Open research for early career researchers

Wednesday 6 December 2023 10:00-11:00 BST

Open research applies to all disciplines and encompasses a variety of strategies and practices for transparently sharing research publicly and free of charge. This includes but is not limited to:

  • Open Access
  • Open Data
  • Open Code
  • Open Practice
  • Open Science
  • Open Innovation
  • Pre-registrations
  • Replication Studies

Early career researchers (ECRs) are the future decision makers or influencers of institutional processes that standardise open research practices. ECRs can be divided into three distinct stages: doctoral (PhD student); junior postdoctorate; senior postdoctorate or research fellow (transition to independent researcher). UKRI defines ECRs as someone who is generally (exceptions apply) within:

  • Eight years of their PhD or equivalent professional training
  • Six years of their first academic appointment

The level of knowledge and attitude towards open research predict to which extent open research practices are implemented. In this webinar, we will explore how researchers and institutions view open research, what motivates them to practice open research (including the steps that they take) and what barriers or challenges they face when considering or implementing open research.


How openness facilitates collaboration Dr Jemeen Sreedharan, Wellcome Trust Senior Research Fellow, Honorary Consultant Neurologist. You can find his slides here. Click here to view the video.

Navigating Open Research at the University of Exeter Sofia Fernandes, Open Research Manager, Library, University of Exeter. You can find her slides here. Click here to view the video.

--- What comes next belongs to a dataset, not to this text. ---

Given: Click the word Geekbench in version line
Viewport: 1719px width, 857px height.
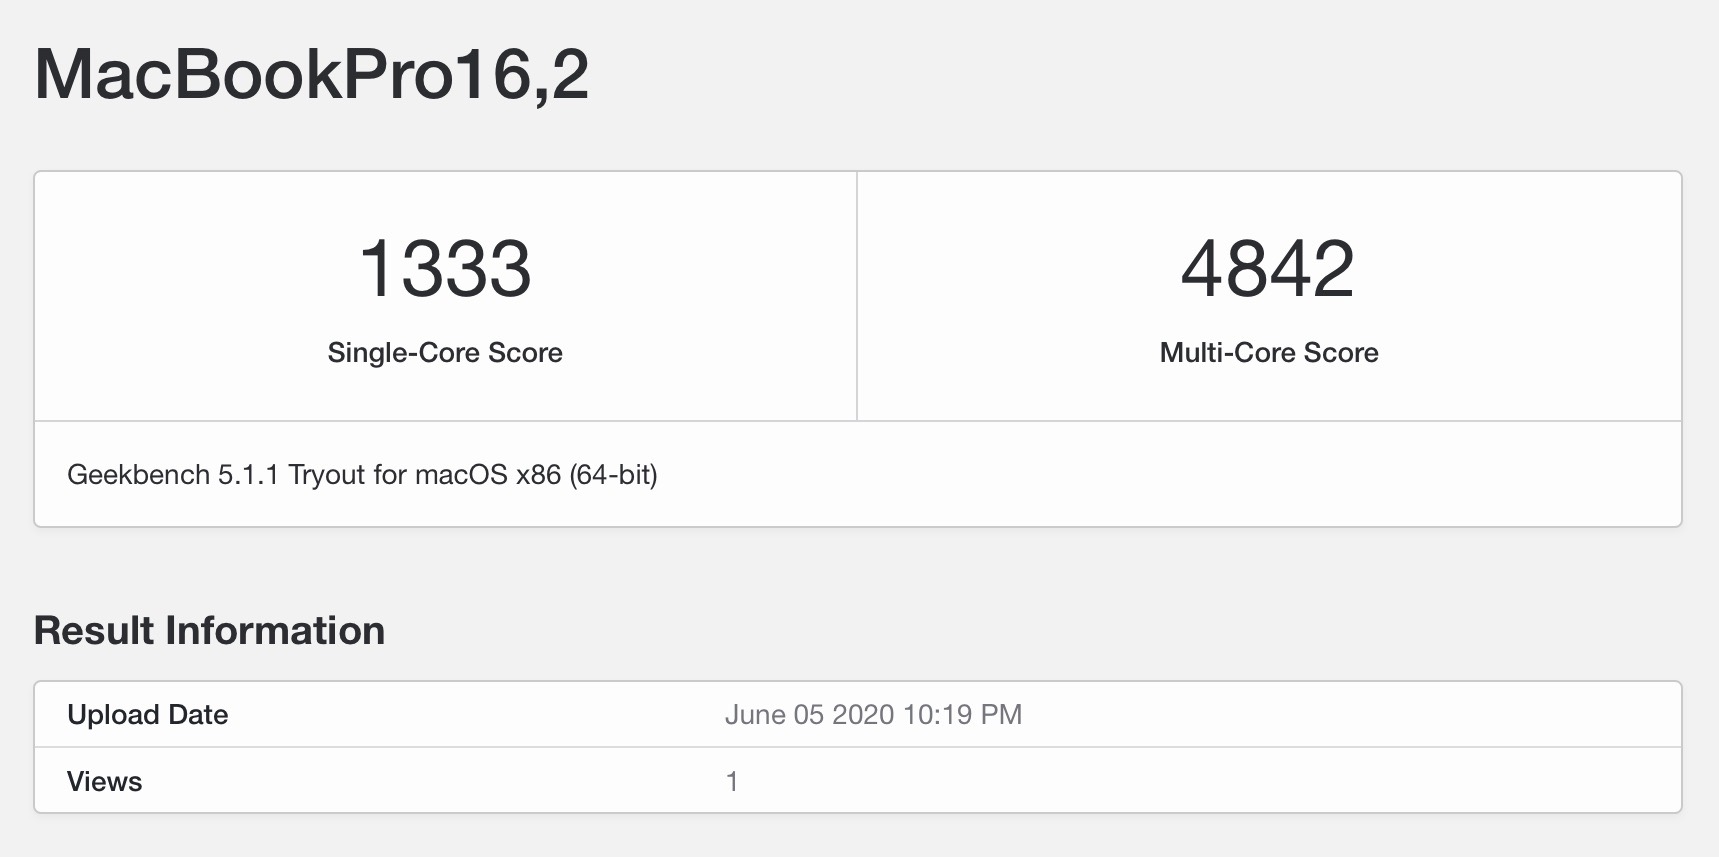Looking at the screenshot, I should [x=139, y=474].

Dr Jemeen Sreedharan, Wellcome Trust Senior Research Fellow, Honorary Consultant Neurologist

Jemeen Sreedharan is a Wellcome Trust Senior Research Fellow at King’s College London and honorary consultant neurologist. His laboratory has developed human cellular and mouse model systems to understand mechanisms underlying amyotrophic lateral sclerosis (ALS) and frontotemporal dementia (FTD). Sreedharan studied medicine and neuroscience at King’s College London. After general medical training he completed a PhD in the genetics of ALS, also at King’s. After general neurology training he obtained a Clinician Scientist Fellowship award from the UK Medical Research Council. He worked between UMass Medical School, USA, and the Babraham Institute, UK. He moved back to King’s in 2017 and has expanded his work into human stem cell derived models. In 2019 he received the Alzheimer’s Research UK David Hague Early Career Investigator Award. In 2020, he was awarded a Wellcome Trust Senior Research Fellowship.

Sofia Fernandes, Open Research Manager, Library, University of Exeter

With over fifteen years of experience in higher education institutions, Sofia serves as the library functional expert for Open Research and is at the helm of the Open Research Team. In this role, she spearheads the University’s Open Research strategy, overseeing vital components such as managing institutional and funders’ Open Access funds, the repository and research data services. Her dedication focuses on compliance with funder and Research England requirements while advocating the broader advantages of Open Research. Her expertise and interests lie in Open Research, particularly in the domain of Open Access publications and data, scholarly communication, responsible metrics, research culture and research assessment.

Other involvements and interests are being part of Exeter’s Responsible Metrics Champions group and a UK Reproducibility Network co-network lead, representing the grassroots network of researchers at Exeter.

Sofia holds a degree and a Master’s degree in Information Science and various coaching qualifications. In addition, she is currently undertaking an MBA focused on Strategic Management and Leadership.